### Problem to solve
In the entries below, find every line with the string "agent" and copy it.

### Data to examine
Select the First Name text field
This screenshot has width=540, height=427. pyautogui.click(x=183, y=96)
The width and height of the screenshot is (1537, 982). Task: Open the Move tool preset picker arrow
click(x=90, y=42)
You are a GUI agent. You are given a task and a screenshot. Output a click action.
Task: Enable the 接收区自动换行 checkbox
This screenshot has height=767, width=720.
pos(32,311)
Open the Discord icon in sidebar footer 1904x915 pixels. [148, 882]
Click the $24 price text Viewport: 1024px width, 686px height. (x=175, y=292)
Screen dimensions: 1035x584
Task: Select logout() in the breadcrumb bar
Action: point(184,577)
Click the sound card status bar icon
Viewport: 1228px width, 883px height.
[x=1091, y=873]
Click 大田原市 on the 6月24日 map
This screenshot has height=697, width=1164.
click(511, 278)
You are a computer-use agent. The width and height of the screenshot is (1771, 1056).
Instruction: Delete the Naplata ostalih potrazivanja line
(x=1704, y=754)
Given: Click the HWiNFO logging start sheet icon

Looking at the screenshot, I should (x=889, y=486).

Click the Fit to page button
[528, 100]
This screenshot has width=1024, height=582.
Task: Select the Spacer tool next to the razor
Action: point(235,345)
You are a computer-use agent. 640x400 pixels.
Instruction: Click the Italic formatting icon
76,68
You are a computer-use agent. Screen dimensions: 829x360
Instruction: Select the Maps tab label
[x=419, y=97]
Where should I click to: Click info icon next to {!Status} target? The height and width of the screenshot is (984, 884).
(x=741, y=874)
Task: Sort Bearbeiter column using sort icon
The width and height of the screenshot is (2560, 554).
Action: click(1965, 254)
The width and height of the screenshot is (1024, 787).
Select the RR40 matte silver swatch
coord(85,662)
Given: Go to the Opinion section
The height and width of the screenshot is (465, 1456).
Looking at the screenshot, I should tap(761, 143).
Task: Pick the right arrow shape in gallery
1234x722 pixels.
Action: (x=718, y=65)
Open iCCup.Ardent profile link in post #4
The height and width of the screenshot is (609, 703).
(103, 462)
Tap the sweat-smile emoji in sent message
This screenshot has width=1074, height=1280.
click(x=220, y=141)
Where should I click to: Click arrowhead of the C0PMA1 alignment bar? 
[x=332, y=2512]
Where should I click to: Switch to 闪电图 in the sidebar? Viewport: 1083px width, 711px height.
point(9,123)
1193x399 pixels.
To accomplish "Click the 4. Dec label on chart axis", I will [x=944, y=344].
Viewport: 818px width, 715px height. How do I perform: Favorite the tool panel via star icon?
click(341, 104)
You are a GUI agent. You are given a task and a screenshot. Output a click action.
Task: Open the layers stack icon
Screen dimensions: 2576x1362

### Answer section
You are a GUI agent. You are given a task and a screenshot. Output a click action.
You are a computer-use agent. The width and height of the screenshot is (1771, 1056).
You are a computer-use agent. 640x400 pixels.
You are a computer-use agent. Screen dimensions: 829x360
You are a GUI agent. You are given a task and a screenshot. Output a click action.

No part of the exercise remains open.